Screenshot grounding data
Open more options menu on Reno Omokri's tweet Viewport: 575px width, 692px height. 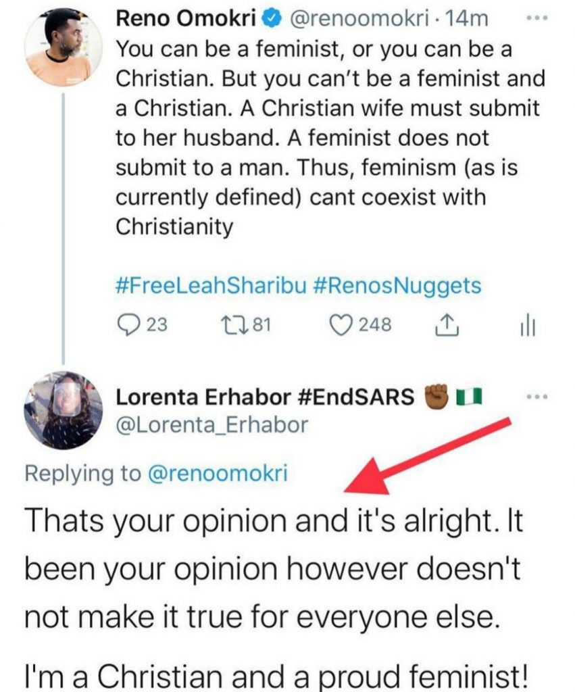click(x=534, y=20)
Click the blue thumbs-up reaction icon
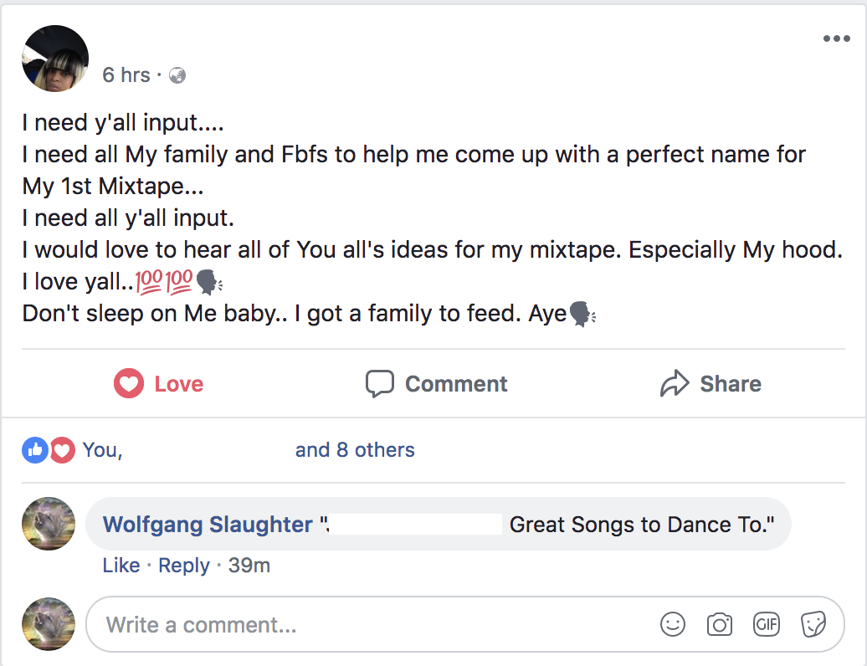The width and height of the screenshot is (867, 666). coord(34,450)
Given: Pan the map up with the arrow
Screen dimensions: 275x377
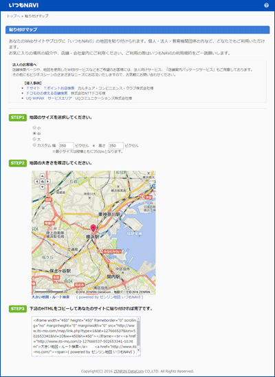Looking at the screenshot, I should pos(42,176).
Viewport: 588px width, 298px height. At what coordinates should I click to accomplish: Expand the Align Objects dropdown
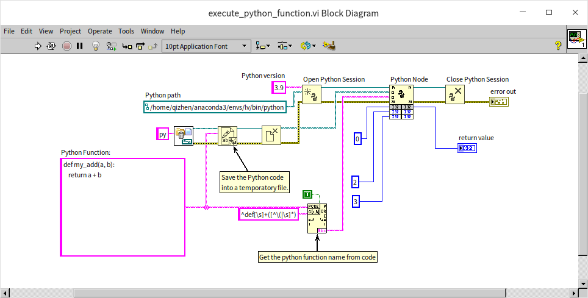click(x=264, y=46)
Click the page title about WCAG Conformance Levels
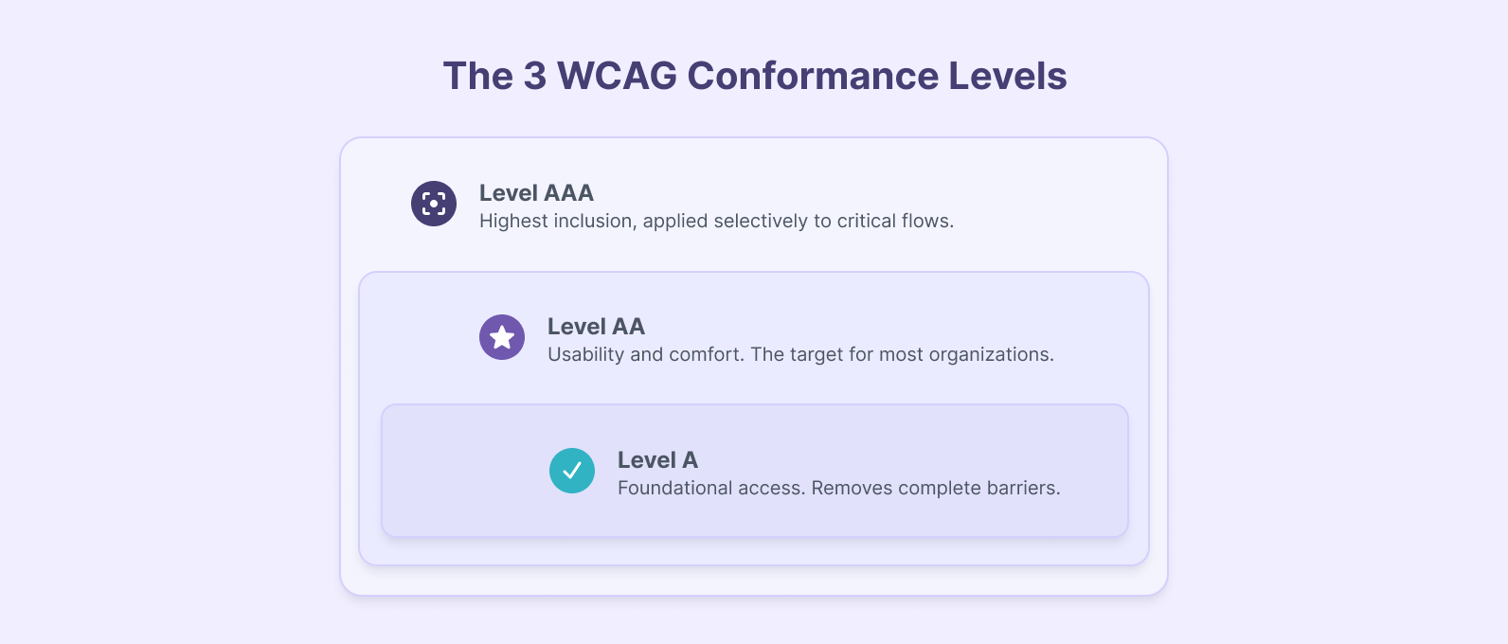Image resolution: width=1508 pixels, height=644 pixels. (x=755, y=76)
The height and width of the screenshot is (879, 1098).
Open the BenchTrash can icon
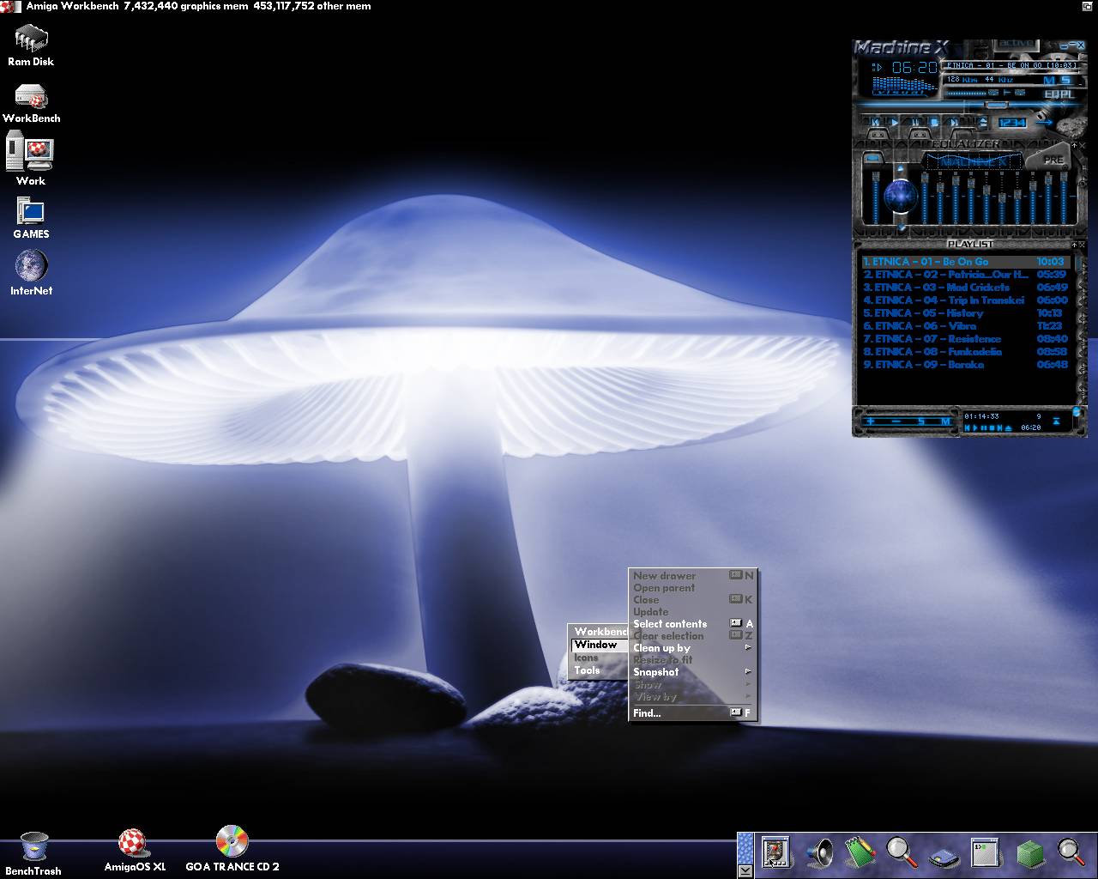pos(33,847)
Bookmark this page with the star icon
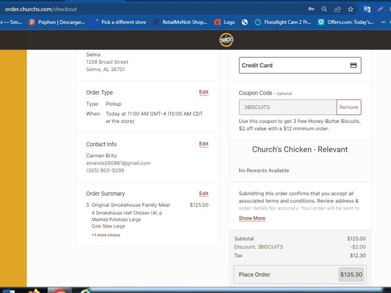 coord(351,9)
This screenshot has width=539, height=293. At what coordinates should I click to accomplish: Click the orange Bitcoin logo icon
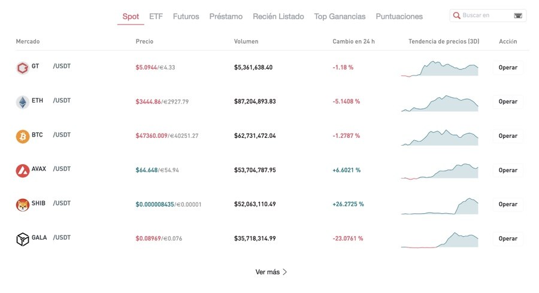click(x=22, y=136)
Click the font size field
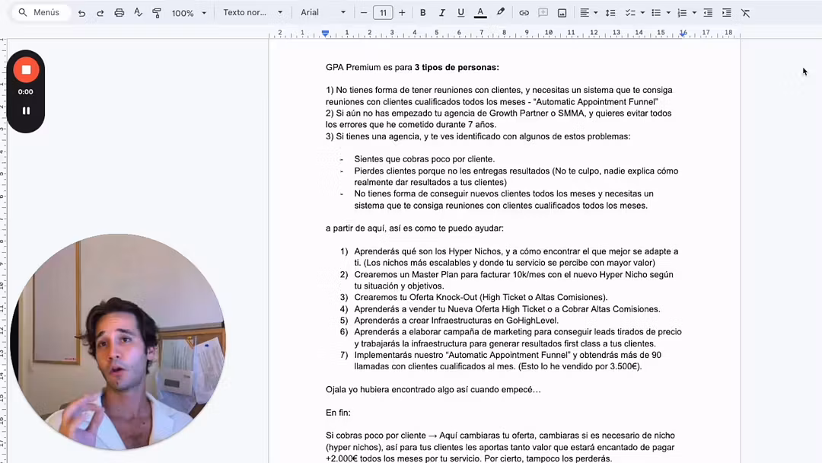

▸ Problem statement
With the pictures left out, transcribe exactly the lines from the line holding "Click the page" through the closing line of the entries.

▸ Answer
Click the page title about WCAG Conformance Levels
Image resolution: width=1508 pixels, height=644 pixels. (x=755, y=76)
The height and width of the screenshot is (879, 1098).
Open the BenchTrash can icon
pos(33,847)
Bookmark this page with the star icon
 coord(351,9)
This screenshot has width=539, height=293. At what coordinates should I click to accomplish: Click the orange Bitcoin logo icon
click(x=22, y=136)
Click the font size field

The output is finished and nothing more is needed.